TERRY HEATON’S BLOG has a new URL. And he reports this horrifying tale of greed at Hilton:

I just got back from a series of meetings in a conference room at a Hilton hotel here in Dallas, during which the hotel wanted us to pay for wireless internet access on a per-user basis. Here’s the scenario:

There were 11 of us in a small conference room with a table that seated 12. Naturally, we all wanted access to the net, but the charge for that was $175 per person! That’s $1,925 for internet access for the group. We (I) pitched a fit, and they agreed to cut it significantly, but it was still far more than what we were willing to pay.

Access in a room at the hotel is $12, but $175 for the same access in one of the conference rooms. “It’s standard in the industry,” I was told by the frightened girl I confronted in Conference Services (this challenges the meaning of that word). Can anybody say rip-off?

I think a lot of people can.

UPDATE: Whenever I post criticisms like the above, I get email like this:

I’m surprised to see you use the term greed to describe Hilton’s paractice of charging $175 for wireless internet accesss.

What do you suggest, that the government regulate it? The wirless is Hilton’s property and they have the right to charge whatever they want. If the customer doesn’t want to pay it, they should go somewhere else where it’s cheaper, which I suspect they will do next time.

What Hilton did was not greed. It was bad business practice, for which Hilton will end up paying.

It was a bad business practice motivated by greed. And now a lot more people know about it, and can take their business elsewhere without facing the problems Terry describes.

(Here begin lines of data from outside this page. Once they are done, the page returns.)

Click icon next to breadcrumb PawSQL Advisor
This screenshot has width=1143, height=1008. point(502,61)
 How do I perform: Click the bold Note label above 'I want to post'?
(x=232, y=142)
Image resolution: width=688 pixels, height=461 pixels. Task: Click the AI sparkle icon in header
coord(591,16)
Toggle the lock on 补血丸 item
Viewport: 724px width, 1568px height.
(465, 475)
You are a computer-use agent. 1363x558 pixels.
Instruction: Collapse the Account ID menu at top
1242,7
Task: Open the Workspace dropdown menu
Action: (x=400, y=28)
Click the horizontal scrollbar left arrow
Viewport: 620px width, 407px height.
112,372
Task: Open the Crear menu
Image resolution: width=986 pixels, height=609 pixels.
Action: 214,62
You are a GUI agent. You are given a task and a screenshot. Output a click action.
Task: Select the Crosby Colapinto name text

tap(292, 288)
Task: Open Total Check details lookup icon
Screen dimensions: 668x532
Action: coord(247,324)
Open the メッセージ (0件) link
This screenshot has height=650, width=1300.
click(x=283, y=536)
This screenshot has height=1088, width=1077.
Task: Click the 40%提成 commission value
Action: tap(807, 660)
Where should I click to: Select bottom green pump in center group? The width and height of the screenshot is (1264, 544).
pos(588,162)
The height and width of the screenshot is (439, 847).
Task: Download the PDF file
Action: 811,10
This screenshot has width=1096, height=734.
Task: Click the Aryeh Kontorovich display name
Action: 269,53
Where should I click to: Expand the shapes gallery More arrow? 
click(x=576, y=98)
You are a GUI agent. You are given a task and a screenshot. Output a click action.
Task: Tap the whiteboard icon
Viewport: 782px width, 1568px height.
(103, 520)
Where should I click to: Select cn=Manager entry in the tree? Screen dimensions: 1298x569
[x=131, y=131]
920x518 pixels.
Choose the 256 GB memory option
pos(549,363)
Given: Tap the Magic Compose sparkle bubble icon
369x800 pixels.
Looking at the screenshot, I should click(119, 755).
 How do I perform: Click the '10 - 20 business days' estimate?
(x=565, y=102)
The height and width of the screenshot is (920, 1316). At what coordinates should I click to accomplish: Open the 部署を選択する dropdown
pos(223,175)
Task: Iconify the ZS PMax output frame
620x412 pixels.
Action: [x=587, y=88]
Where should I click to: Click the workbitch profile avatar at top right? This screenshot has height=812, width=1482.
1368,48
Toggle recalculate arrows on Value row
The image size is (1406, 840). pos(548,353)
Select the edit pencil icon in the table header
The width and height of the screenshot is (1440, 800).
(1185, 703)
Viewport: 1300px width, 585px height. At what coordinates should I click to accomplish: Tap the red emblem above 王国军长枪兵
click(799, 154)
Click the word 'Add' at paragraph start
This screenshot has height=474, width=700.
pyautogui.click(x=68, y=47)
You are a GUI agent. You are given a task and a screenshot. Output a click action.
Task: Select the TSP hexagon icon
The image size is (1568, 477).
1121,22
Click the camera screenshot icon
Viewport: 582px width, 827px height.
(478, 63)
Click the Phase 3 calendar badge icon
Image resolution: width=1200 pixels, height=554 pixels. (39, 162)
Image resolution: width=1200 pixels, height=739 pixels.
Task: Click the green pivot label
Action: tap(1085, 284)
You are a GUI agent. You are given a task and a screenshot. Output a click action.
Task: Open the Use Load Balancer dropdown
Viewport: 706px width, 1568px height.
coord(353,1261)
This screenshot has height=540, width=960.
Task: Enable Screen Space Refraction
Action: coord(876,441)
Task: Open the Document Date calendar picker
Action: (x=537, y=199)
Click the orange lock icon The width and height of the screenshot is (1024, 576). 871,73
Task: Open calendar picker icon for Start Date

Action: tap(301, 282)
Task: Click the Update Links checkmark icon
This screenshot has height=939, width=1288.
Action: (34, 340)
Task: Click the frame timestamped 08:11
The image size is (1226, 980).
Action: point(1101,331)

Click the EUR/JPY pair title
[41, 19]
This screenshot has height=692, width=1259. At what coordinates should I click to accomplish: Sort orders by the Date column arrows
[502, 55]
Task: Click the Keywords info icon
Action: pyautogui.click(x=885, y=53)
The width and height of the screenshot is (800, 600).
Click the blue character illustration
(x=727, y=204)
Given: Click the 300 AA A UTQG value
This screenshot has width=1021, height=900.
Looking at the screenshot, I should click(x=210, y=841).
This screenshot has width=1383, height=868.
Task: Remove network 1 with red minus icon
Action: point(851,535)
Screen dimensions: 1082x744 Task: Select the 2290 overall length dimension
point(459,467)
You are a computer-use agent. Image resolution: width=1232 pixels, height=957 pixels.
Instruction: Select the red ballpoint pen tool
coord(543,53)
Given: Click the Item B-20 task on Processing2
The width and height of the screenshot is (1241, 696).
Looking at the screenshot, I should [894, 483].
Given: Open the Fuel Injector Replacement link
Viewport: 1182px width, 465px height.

And did I call for government regulation? No. If it helps you, think of criticism of stupid business practices as my InstaPundit business practice, which by the logic above puts my posts beyond any criticism, apparently. . . .

Meanwhile, reader Fred Boness emails:

I’ve heard that same “industry standard” line. Where I come from – manufacturing – there are true industry standards and they are written out in excruciating detail. What these service/support people mean by industry standard is no more than “the other kids are doing it.”

If it wasn’t so heavy, I’d carry a copy of Machinery’s Handbook or the National Electrical Code just so I could drop four pounds of book on their desk and say in my best Paul Hogan, “You think that’s an industry standard? THIS is an industry standard.”

Heh.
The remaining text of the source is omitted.